So this is my second post on Cinemanarrative Dissonance, a term I didn't coin but want to help popularize.
In the first post I talked about how this related to the Male Gaze, which was the context of the example provided in the Folding Ideas Video I got the term from. Anti-War films didn't come up in that video but did in the comments section.
I discussed the issues that Anti-Wars films often have in my post about Kong Skull Island. That was my knew jerk reaction to express my general enjoyment of that film, so I may have gone over board, it too has ways you could interpret it as being Pro "the right kind of War", via the Island needing Kong to defend it from the ugly less human looking lizard monsters. Still, I definitely stand by the Gundam franchise being the best Anti-War genre fiction.

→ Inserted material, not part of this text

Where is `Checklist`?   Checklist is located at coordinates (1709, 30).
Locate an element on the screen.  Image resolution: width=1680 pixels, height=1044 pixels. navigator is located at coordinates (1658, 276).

It basically comes down to how much the need for the violence to be entertaining, undermines the objective of making it horrific. Again, this too is perhaps easier to do allegorically with some Sci-Fi or Fantasy horrificness. When it's Lovecraftian Elderich Abominations or Giant Robots destroying buildings and lives, our subconscious is less likely to decide that looking cool makes it good in real life cause we know it presumably can't happen in real life. Examples of this can go from how the original Gojira works as an allegory for Nuclear War, to how good Miyazaki is at making things look unnaturally ugly in films like Nausicaa and Princess Mononoke.
Still, the main suggestion I want to make today, is that if you really want to have a completely realistic Anti-War film. Maybe the solution is not to go the Gritty front line horror route. But rather to, and this will offend the-fanboy-perspective blog endlessly, not seek an R rating.
When you're depicting the people on the front lines, you're depicting the people who even the most already inclined to be Anti-War viewers are naturally likely to sympathize with. There is a desire to view the brave warrior on the front line as worthy of respect, maybe as a victim rather then a hero, but still worthy of respect. And I think that really lies at the heart of how Anti-War films unintentionally undermine themselves, even if it doesn't directly seem like the main reason.
Maybe it's better to focus more on the people who aren't on the front lines, the people who aren't directly risking their lives as much, yet are much more the reason the Wars happen to begin with. The politicians and really high ranking generals. Show their cold detachment. Much of Lawrence of Arabia does this, which is why I like that film so much.